文化研究創成フォーラム
趣旨 人文科学研究所の文化研究創成部門は、人文科学の諸領域の枠にとどまらないフロンティア分野の開拓に積極的に取り組むことを目指して設置されました。すなわち、この部門は、知の領域を文献のみならず、芸術活動や職人芸に認められる身体知や口承知をも含めて、各々の知のありよう、とくにその発生や習得の実態を明らかにし、文献に基づく知識との差異に注目してきました。その蓄積のうえにたって、詩的言語と科学的言語、また人文科学と自然科学を横断しうる新たな言語やパラダイムの確立をめざしてきました。2002年度に発足する文化研究創成フォーラムは文化研究創成部門の中核的活動として位置づけられます。部門のメンバーが参加している複数の研究班を有機的に結びつけ、相互の関係を強化するとともに、部門としての研究成果を研究所の内外へ発信する公開の場ともなります。

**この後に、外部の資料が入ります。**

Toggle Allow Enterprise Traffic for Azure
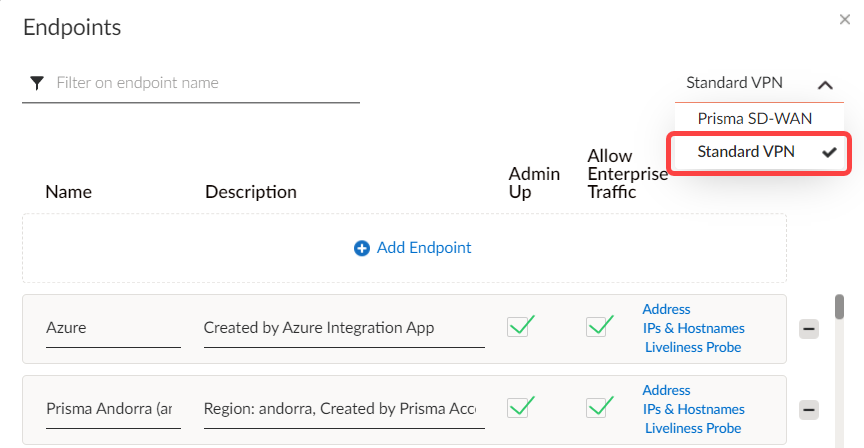The height and width of the screenshot is (448, 864). click(598, 326)
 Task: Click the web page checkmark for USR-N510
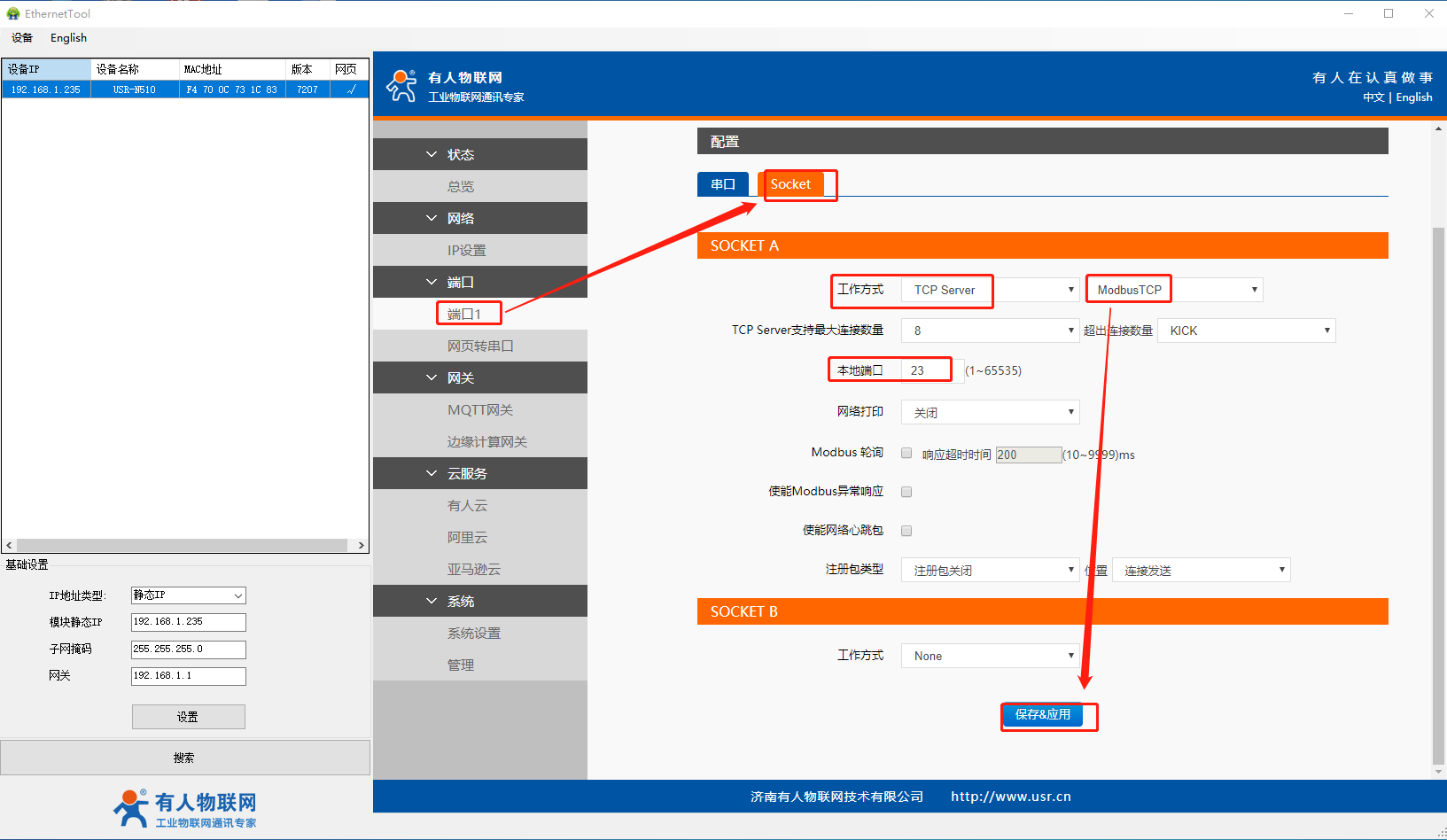(x=350, y=89)
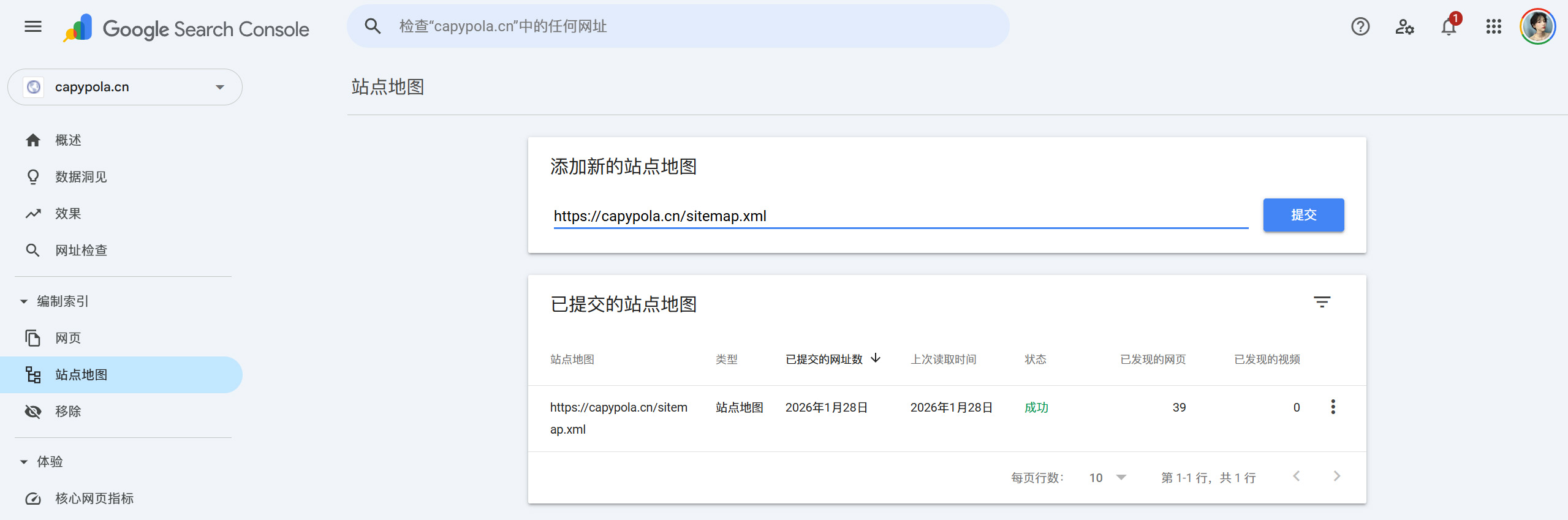Open the main hamburger menu
This screenshot has width=1568, height=520.
33,26
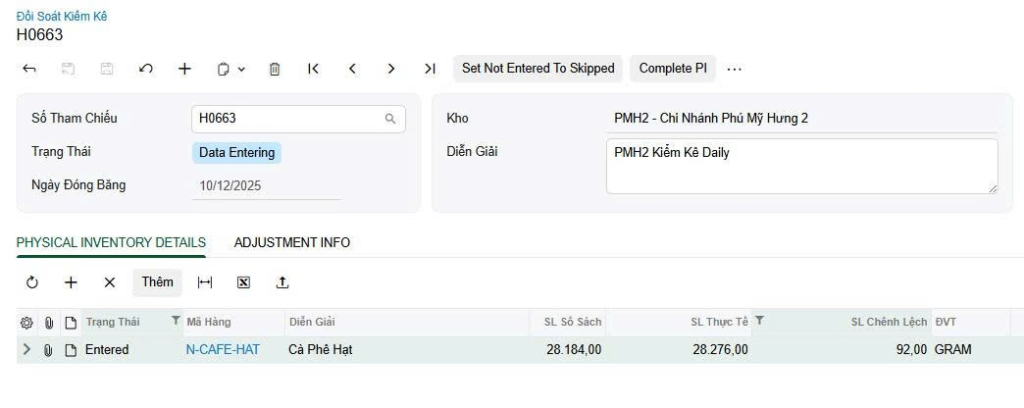Open the N-CAFE-HAT item link
The width and height of the screenshot is (1024, 408).
tap(222, 350)
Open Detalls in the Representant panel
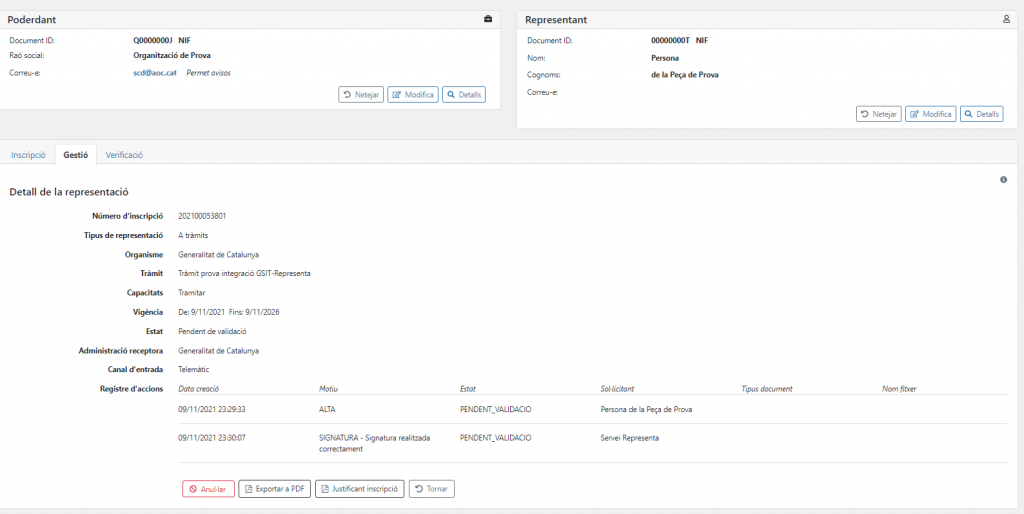The image size is (1024, 514). click(x=981, y=114)

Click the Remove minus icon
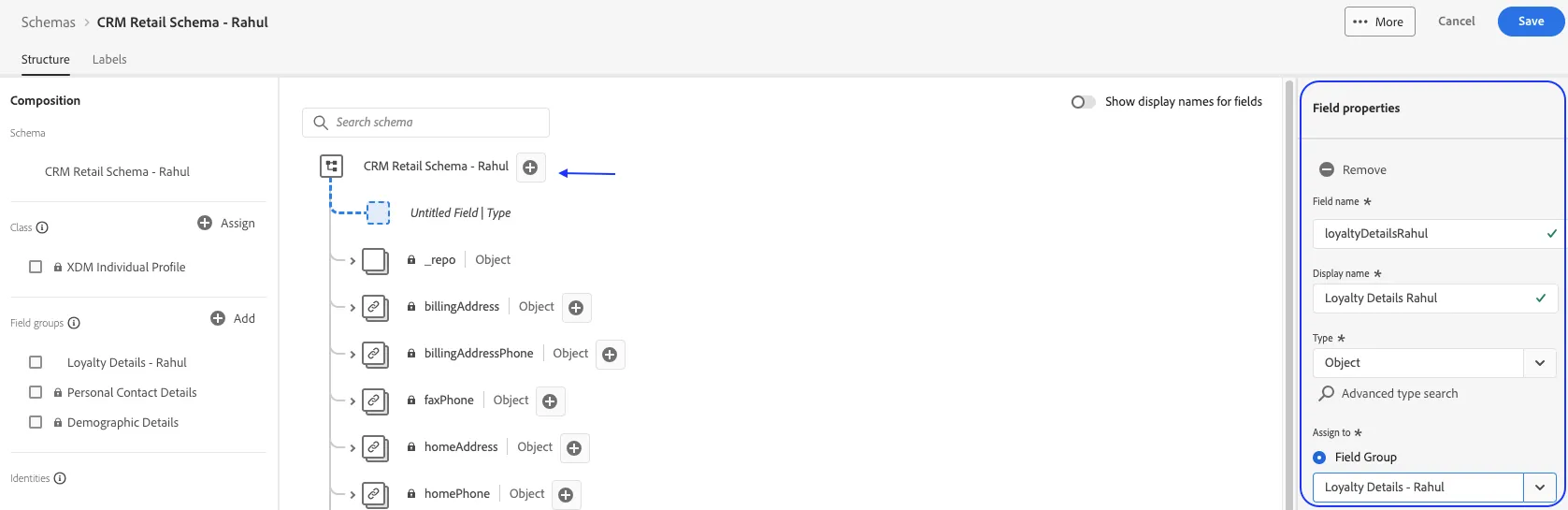tap(1327, 169)
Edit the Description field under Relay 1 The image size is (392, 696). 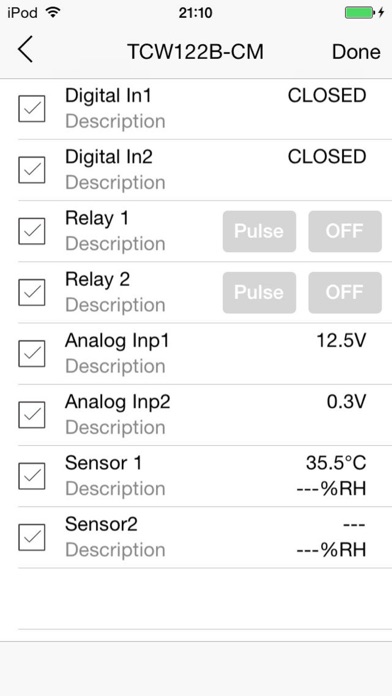coord(115,244)
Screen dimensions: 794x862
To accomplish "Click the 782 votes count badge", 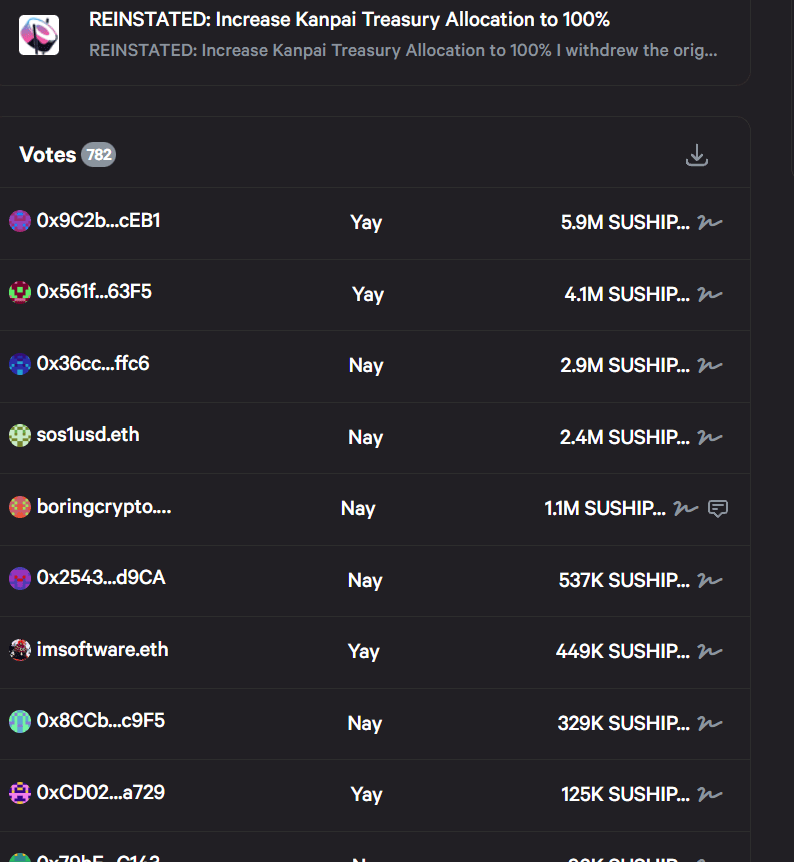I will coord(98,155).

二年間にわたる共通テーマを設定し、そのテーマにそって隔月に内外の研究者に最新の研究成果を報告していただくことになります。
●科学のことばと宗教のことばについて 今年度から2年度にわたり、「科学のことばと宗教のことば」というテーマのもと、自然科学と人文科学の対話の可能性を探るフォーラムを開催することになりました。このテーマは、今日の「科学のことば」と「宗教のことば」の中に見出される共通点や相違点が、歴史的あるいは文化的にどのように形成され伝達されてきたのかということを、専門領域をこえた広い視野で再検討するために掲げられたものです。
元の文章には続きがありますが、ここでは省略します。